Havia algo da morte que foi deixado lado, lembrando por acaso, ou não tão acaso assim, da inscrição que ele faria e não fez. Perdeu a data, como alguém que diz o que não disse. Na verdade ele não queria. E o que queria? Não dizia? Queria o que sempre negava.
Entrando na história. É quando toca a música na qual dançam os mentirosos: em pares movimentos regrados não permitem observar onde começa, onde aumenta e onde termina a mentira na qual vivemos. Forma-se uma ciranda e o movimento é único, uma grande massa coordenada, dançando. Dupla-se dançando. Movimento dos mentirosos. Inventa-se o mundo mais próximo do suportável ou desiste-se dele. Ninguém fica de fora.

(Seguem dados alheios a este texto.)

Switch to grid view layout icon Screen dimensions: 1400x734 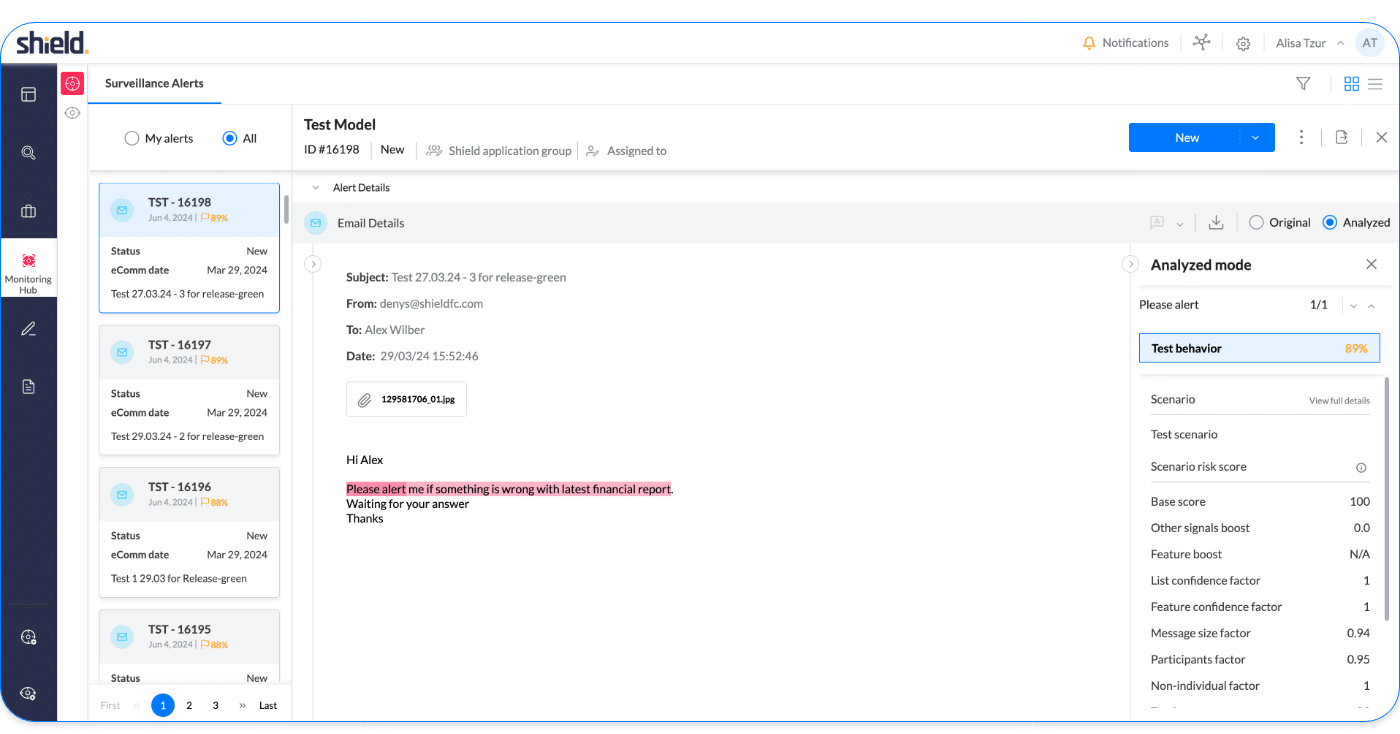1351,84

quarta-feira, 12 de outubro de 2011

Mais uma dos novos tempos

Sofria de amputação.
Uma nova doença no mercado médico farmaceutico.
Uma nova maneira de sofrer da alma e do corpo. Inseparáveis, indivisíveis.
Não se sabe porque leva este nome. Nada é retirado, extraído.
Não controla dor por retirar parte alguma.
Amputações, doença da impossibilidade de ver algo além de si.
Alienados pela rotina. Sufocados pela necessidade do primeiro lugar.
Estamos todos amputados.

Sofremos disso e de mais um pouco.
Matamos crianças achando que fazemos bem a elas.
Rotina, horário, médicos, dietas, futuro advogado.
Cara de empresário. Raciocínio de engenheiro. Nasceu pra que?
Amputados desde criança. Geneticamente alterados para sermos alienados.
Trabalhadores.
Dos mais abastados aos excluídos. Todos robôs de materiais diferentes.
Produzidos em série.

Case-se logo.
Tenha filhos.
Coma pouco.
Leia menos.
Veja mais tv.
Acredite em pesquisas.
Não coma azeite.
Faça planilha.
Seja alguém.
Seja bem sucedido.

Estava indivisivelmente amputada. Seus filhos geneticamente amputados. Sua beleza decapitada. Nosso tempo esquadrinhado. Meus filhos completamente limpos. Prato pouco e colorido para todo mundo. Controle remoto, controle.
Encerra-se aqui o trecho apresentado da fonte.